Reproduce each line from the records that holds "agent".

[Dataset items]
----------------

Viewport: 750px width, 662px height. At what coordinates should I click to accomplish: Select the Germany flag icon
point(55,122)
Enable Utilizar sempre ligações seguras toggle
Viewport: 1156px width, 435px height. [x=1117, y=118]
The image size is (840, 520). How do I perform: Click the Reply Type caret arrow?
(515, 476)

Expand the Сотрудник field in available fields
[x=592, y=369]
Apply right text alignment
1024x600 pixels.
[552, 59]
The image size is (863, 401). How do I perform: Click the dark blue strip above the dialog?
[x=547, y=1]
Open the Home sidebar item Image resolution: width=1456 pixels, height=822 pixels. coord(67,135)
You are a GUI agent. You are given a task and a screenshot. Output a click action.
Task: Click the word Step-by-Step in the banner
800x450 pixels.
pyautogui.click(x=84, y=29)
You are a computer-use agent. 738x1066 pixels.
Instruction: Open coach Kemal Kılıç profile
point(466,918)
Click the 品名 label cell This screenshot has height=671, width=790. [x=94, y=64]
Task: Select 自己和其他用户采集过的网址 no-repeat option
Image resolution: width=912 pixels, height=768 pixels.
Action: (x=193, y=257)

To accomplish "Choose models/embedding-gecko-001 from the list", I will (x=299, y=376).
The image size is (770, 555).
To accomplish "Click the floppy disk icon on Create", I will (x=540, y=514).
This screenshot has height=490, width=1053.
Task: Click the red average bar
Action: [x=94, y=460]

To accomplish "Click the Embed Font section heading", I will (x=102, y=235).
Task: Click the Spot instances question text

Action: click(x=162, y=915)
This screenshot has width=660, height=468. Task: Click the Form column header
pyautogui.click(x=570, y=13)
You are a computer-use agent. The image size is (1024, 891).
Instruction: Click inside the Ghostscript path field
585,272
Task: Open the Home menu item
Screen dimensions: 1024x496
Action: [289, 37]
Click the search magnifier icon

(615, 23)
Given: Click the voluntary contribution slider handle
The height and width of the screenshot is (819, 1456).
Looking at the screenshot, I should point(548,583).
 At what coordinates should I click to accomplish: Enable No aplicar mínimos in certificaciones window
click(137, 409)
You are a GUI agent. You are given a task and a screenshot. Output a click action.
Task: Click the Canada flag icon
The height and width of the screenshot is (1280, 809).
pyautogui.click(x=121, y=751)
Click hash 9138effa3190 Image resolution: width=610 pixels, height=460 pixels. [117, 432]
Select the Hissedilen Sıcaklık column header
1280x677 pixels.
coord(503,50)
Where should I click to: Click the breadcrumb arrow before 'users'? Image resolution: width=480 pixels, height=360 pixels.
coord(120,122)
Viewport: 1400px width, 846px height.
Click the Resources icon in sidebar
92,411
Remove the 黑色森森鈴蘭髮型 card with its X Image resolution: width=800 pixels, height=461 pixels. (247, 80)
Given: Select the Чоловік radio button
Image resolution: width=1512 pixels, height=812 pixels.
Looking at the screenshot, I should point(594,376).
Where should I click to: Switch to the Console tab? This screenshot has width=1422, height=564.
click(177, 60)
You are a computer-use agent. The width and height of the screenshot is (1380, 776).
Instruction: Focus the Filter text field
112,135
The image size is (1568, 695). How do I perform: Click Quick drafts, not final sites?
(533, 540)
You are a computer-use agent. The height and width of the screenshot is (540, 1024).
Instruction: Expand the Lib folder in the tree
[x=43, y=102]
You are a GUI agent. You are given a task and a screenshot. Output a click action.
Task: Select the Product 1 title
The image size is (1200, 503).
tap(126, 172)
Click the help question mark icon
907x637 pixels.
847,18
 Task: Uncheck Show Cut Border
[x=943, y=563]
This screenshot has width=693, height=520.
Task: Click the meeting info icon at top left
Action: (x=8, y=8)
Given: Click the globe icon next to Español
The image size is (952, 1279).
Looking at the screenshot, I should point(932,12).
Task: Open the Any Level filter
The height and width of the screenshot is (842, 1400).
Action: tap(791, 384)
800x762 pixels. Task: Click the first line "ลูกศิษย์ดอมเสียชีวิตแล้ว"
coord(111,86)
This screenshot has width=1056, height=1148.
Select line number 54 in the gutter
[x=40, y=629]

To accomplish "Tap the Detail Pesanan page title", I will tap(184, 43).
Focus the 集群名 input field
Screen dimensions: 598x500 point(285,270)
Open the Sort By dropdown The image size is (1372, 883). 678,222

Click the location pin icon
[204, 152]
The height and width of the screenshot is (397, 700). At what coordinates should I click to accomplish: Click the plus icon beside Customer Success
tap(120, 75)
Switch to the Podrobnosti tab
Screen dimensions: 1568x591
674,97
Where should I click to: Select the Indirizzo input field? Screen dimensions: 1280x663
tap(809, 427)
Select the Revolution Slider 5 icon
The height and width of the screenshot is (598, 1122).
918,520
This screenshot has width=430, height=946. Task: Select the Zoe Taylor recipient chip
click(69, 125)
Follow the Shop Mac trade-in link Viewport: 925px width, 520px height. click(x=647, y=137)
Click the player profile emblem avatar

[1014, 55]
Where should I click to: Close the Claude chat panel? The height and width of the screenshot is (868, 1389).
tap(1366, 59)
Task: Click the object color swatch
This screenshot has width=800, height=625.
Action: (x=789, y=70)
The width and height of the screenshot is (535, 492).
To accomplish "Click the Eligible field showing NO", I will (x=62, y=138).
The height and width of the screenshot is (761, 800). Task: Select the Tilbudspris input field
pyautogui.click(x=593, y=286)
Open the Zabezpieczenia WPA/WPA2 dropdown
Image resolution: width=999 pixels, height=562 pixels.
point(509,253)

----------------

__Response for this exercise__
You are a GUI agent. You are given a task and a screenshot. Output a click action.
You are a computer-use agent. 738x1066 pixels.
You are a computer-use agent. The image size is (1024, 891).
You are a GUI agent. You are given a task and a screenshot. Output a click action.
You are a computer-use agent. The width and height of the screenshot is (1380, 776).
You are a computer-use agent. The height and width of the screenshot is (540, 1024).
You are a GUI agent. You are given a task and a screenshot. Output a click action.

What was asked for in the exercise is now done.